Il contrasto tra queste propensioni e i richiami potenti dei luoghi dell’infinito che costellano città e territori è segno stridente di un’intima e debilitante lacerazione. Tuttavia qualcosa di nuovo, in controtendenza con questa deriva, va prendendo consistenza negli ultimi decenni. Da una parte, molti studi hanno messo a fuoco l’iridescente religiosità di lunga tradizione in molti popoli, dando spessore di concretezza anche contemporanea al volto dell’uomo religioso.

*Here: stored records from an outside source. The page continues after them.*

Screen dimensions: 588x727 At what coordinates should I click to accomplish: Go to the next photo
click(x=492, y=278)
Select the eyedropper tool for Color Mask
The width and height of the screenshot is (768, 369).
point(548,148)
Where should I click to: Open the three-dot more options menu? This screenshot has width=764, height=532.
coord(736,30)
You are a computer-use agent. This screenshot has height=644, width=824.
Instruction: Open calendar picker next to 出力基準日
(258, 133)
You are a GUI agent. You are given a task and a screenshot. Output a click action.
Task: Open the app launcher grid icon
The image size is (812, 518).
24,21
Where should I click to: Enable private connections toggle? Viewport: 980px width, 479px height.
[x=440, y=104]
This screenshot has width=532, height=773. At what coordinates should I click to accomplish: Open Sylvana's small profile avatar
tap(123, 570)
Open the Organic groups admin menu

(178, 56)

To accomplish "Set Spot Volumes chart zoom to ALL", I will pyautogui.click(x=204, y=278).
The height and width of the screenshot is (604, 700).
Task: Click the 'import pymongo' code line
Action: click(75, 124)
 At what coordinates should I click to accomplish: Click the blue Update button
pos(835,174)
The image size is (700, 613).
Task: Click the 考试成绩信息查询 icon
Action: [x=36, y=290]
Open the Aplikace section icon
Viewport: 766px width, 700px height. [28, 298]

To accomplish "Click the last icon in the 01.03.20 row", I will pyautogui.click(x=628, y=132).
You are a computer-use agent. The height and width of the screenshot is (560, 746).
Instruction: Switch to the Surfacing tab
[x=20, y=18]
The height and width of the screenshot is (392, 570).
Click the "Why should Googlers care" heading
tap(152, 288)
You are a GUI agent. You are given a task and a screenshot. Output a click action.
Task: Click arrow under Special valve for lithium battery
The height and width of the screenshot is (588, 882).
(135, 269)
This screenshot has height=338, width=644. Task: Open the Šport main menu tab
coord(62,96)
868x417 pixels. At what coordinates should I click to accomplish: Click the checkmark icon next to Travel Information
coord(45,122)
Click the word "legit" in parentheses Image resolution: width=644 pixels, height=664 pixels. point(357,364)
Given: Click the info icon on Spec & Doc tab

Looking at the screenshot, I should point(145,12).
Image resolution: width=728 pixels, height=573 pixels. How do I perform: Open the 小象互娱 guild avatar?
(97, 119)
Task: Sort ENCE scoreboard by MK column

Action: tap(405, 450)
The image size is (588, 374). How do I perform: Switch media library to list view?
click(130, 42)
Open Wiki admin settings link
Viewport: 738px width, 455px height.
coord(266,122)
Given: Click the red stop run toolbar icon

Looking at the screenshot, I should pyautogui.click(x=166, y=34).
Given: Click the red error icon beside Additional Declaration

Dall’altra, papa Francesco, erede del rispetto per il legame tra religioni e libertà personale maturato con il Concilio Vaticano II, ha ridato grande importanza alla devozione dei popoli, per i loro segni e i loro luoghi sacri e santi, a partire dalla manifestazione della propria. Lo ha fatto sfidando con gentilezza la sua marginalizzazione nell’attuale mondo multiculturale, oltre che sempre più secolarizzato, dell’occidente. Ha così fatto emergere, ridestandola, una religiosità latente in tutti e insopprimibile, come avevano detto, tra altri studiosi, Mircea Eliade e Julien Ries. Ricordando all’Europa (Discorso al Parlamento europeo, Strasburgo, 25 novembre 2014) la sua storia «fatta dal continuo incontro tra cielo e terra», papa Francesco le ha riproposto la dimensione verticale del tempo, quell’intersezione – come disse il poeta e saggista Thomas Stearn Eliot – del “senza tempo con il tempo” che il cristiano conosce da sempre, in quanto creatura generata, non da ragione etica o da grandiosi principi, ma dall’evento dell’incontro «con una Persona, che dà alla vita un nuovo orizzonte e con ciò la direzione decisiva».